He wrote about it for his February 8 column in the Chicago Daily News:
“This occurs most often among young people. When it happens they sing a sad song about it, or renounce their parents’ central air conditioning, smoke strange things, put flowers in their hair, eat organically grown peanuts, or assume the lotus position.”
“As for myself, I never had an identity crisis. I have always known who I am, which, while deeply depressing, saved me a lot of running around looking for me. But now it has happened to me. I have had my identity crisis. It came about in a strange way.”
Here’s how it happened: Mike hoped to get picked from among the many reporters vying to go to China with President Nixon. For that, he needed a passport. For a passport, he needed a birth certificate. He didn’t remember ever seeing one. Mike goes to City Hall and gets his birth certificate at the clerk’s office.
“As I read it, my identity crisis exploded…it said my name was Mitchell.”
“How could my name have been Mitchell all of these years without my knowing it? And if it was Mitchell, why have I always thought it was Michael?...Then, who was I? Maybe Kup? I began feeling like a teen-ager.”
Who knows why Mike threw out Kup’s name. Irv “Kup” Kupcinet was the lead gossip columnist for the Chicago Sun-Times for 60 years. Mike Miner, long-time media critic for the Chicago Reader, mentioned to me recently that Kup’s was the only gossip column that people took seriously. Not that that means Mike took it seriously.
Younger readers won’t remember Kup at all, but he was a bona fide Chicago celebrity, because he ran with all the celebrities who came to town and had a local talk show. All the celebrities came to Chicago in those days, and when they did, they talked to Kup. Today, Kup has a statue on Wacker Driver near Wabash, across from the site of the old Sun-Times building, which is now Trump Tower.
I don’t begrudge Kup his statue. But I suddenly thought:
The campaign for a Mike Royko statue begins today.
My God. There’s a Mary Tyler Moore statue in Minneapolis, and we don’t have a statue for Mike Royko?

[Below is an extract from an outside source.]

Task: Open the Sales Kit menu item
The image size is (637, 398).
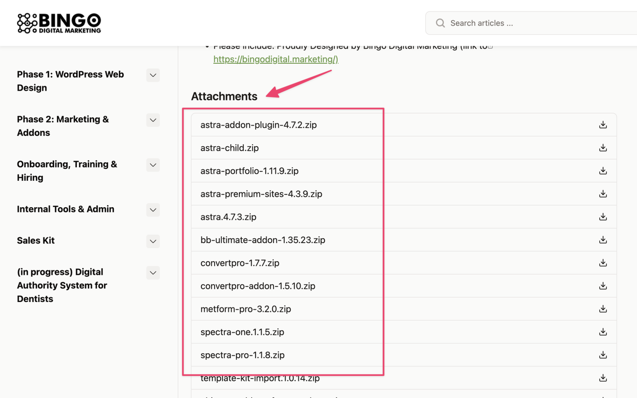Action: (35, 240)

I immediately called Don Evans, executive director of the Chicago Literary Hall of Fame. The CLHOF is behind the wonderful sculpture of Gwendolyn Brooks by sculptor Margot McMahon, placed in Gwendolyn Brooks Park at 4532 S. Greenwood Ave. in 2018. CLHOF raised the money and spent untold hours getting the Chicago Park District to accept the sculpture. Believe me, you can’t just GIVE something nice to the Park District. You have to beg them to let you beautify a park and honor a titan of Chicago literature. Plus, CLHOF had to raise more than $50,000.
Don immediately agreed that Mike Royko should have a statue. He was inducted into the Chicago Literary Hall of Fame in 2011.
“If Charles Dickens took a piss in London, there’d be a plaque,” said Don. “When we put the statue of Gwendolyn Brooks into the park named for her, nobody knew who she was. I asked people—nobody there knew who she was, and the park is named for her. These things need to be contextualized. If you go to Dublin or Paris or London, they do a fantastic job honoring their great authors. So we would love to start [putting up more statues] with people inducted into the hall of fame.”
Now, Don made no promises. Even a single statue is a Herculean effort for the CLHOF board. But Don loved the general idea of honoring more Chicago literary giants here. It’s a lot of work, and a lot of money. Even if the CLHOF should decide to pursue it, there are others who also deserve the honor.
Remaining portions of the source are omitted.